The accuracy of the network of target points has been measured within a global uncertainty range of 0.2 to 0.4 mm, allowing for sub-millimetre installation accuracy.
“As all of our components are coming from our member states, it would be impossible to construct ITER without extremely precise metrology. Hexagon is our preferred supplier for the equipment, with the great support and vast amount of capability they supply,” Alix added.
“The use of the Hexagon instruments is combined with the Hexagon software. We acquire real measurements of the built components, then do a virtual fitting to compare with the CAD files in a kind of hybrid model. This data is then combined with the supplier data into one reference, which helps us to identify any deviations, repairs, clashes, collision rates, to potentially not being able to assemble as designed. It saves both cost and time, so it is key to the success of the project.”
INNOVATION IN GOVERNANCE
Europe is responsible for the largest proportion of ITER’s construction costs – around 45 per cent – with the rest shared by the remaining countries, at around 9 per cent each. But this project seems to evade monetary focus. Instead, nine-tenths of member contributions are delivered to ITER in the form of components, complete systems or scientific buildings.

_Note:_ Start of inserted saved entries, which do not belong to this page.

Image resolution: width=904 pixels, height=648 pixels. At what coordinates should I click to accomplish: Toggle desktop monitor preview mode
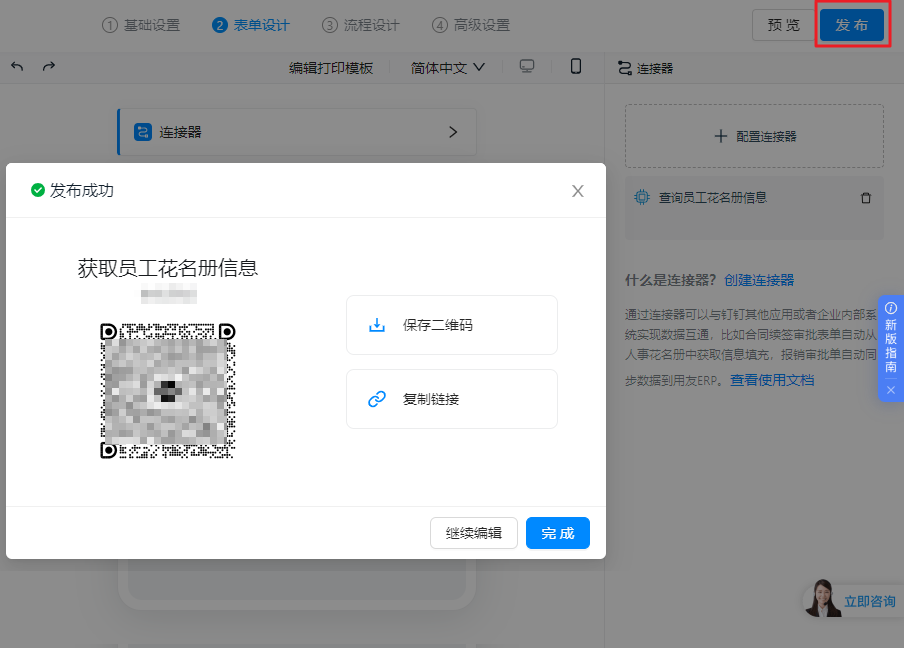pos(527,67)
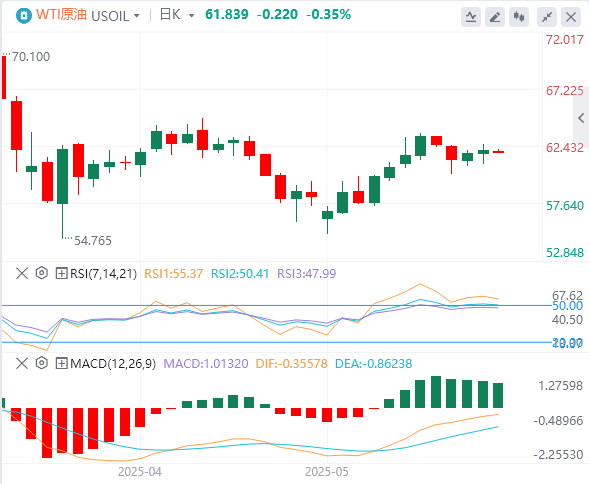The height and width of the screenshot is (484, 589).
Task: Expand the MACD panel with plus box
Action: (x=61, y=363)
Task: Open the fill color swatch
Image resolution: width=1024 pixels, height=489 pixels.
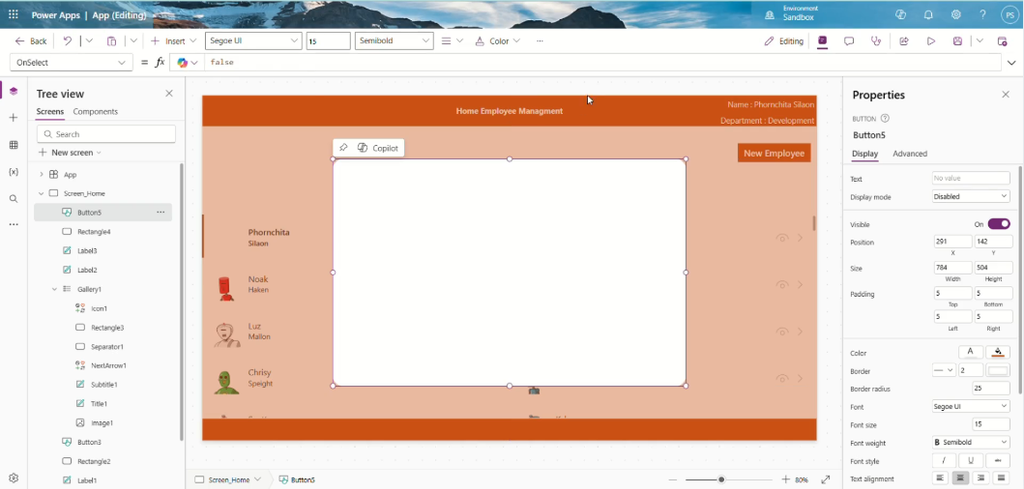Action: (998, 353)
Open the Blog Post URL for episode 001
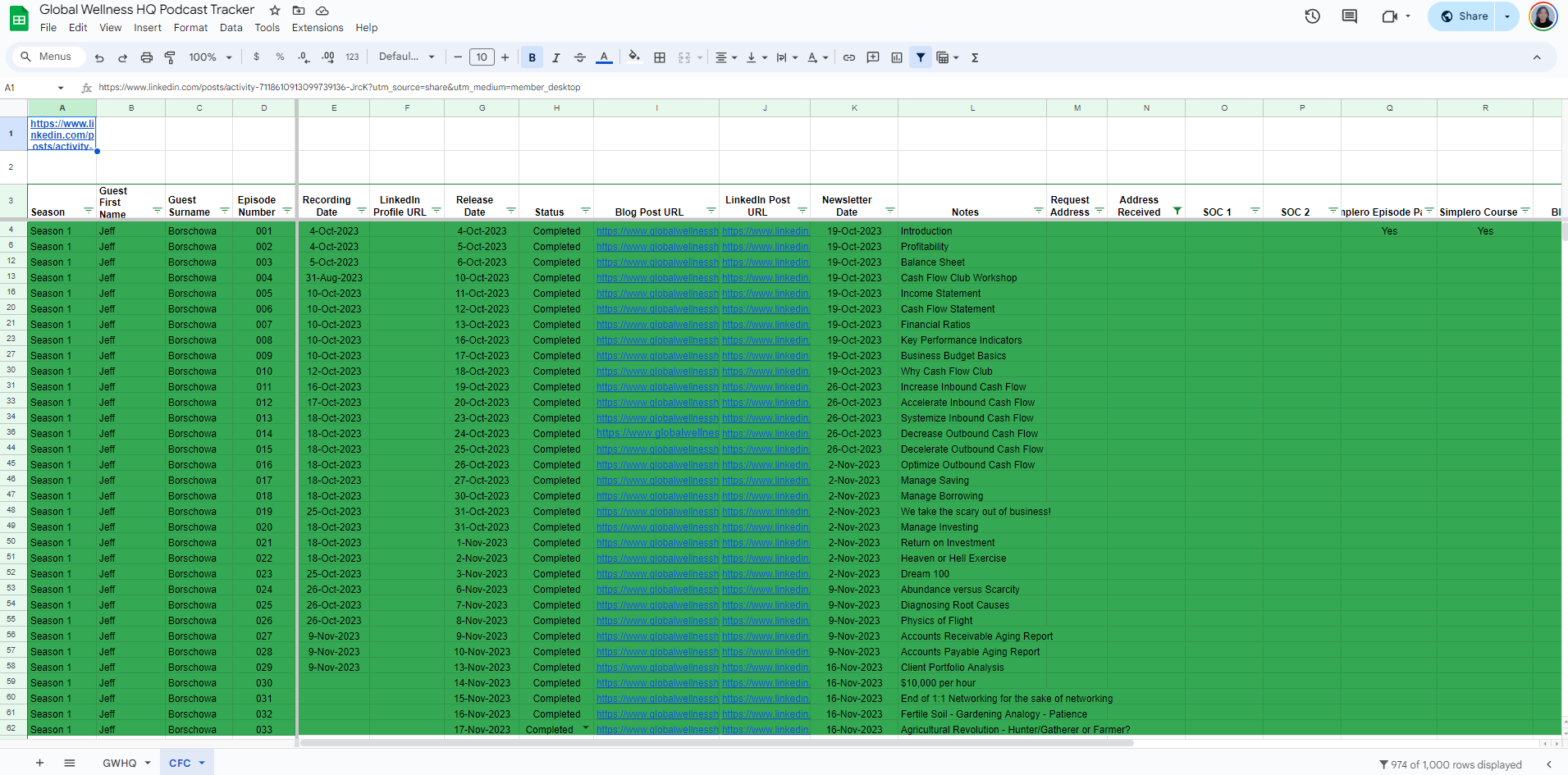 656,231
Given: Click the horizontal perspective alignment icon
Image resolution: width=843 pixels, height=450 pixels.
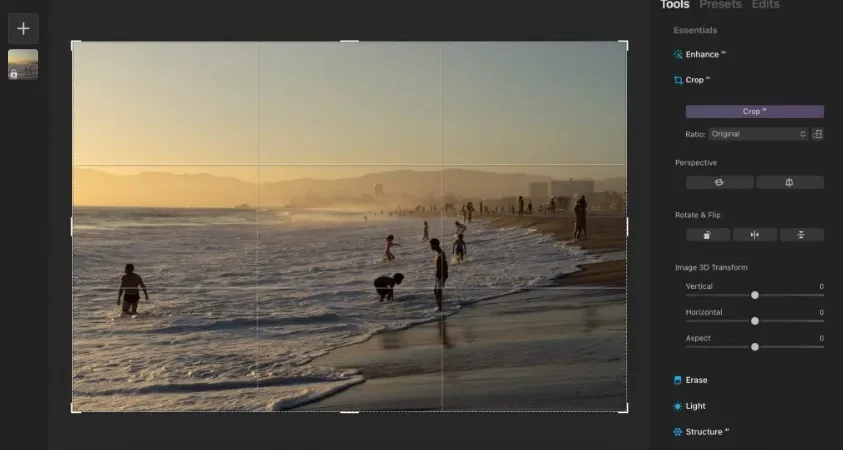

“ITER has chosen to develop a tokomak, but of course, there are other technologies and research projects for fusion. ITER is not alone, and we are not enemies in this,” explained Sabina Griffith, ITER’s Communication Officer since 2006, when the project first started.
“We have thousands of people working here, from across three continents, speaking approximately 40 languages. We have paved the way for a fusion industry, but the industry will not wait another ten years until the next machine is being built. We have to keep these people in the industry, keep the young people trained and the knowledge containment alive, and this is where we look to private industry. It’s a joint effort.
“We have also paved the way for the nuclear licensing of fusion that has never been done before, because so far, the experiments and reactors were more or less laboratory experiments. ITER is addressing all of the commercial aspects of fusion – we have a big cooling plant, a power plant, a cryoplant, for example. Everything we are doing here is first of its kind and industrial size. It’s innovation on a massive scale.”
Aiming to bridge the gap between today’s smaller-scale experiments and the fusion power plants of the future, ITER is pushing the limits of every aspect of fusion energy, with an ultimate goal of achieving a sustained fusion reaction that can produce significantly more energy than is needed to initiate it.
Currently focused on finalising its research plan, ensuring system integration and preparing for the start of its operation, ITER is aiming for the ‘first plasma’ in 2034, with full operation now projected for 2039.
Though no actual electricity will be generated, and the reactor will eventually be decommissioned after an estimated 20-year operational campaign, the work ITER is doing will undoubtedly pave the way for the future of energy as we know it.
First thought of as an unachievable feat just a century ago, ITER is proving that fusion energy is possible – but that it can only be achieved through peaceful and international collaboration, for the collective future of the world’s energy as a whole.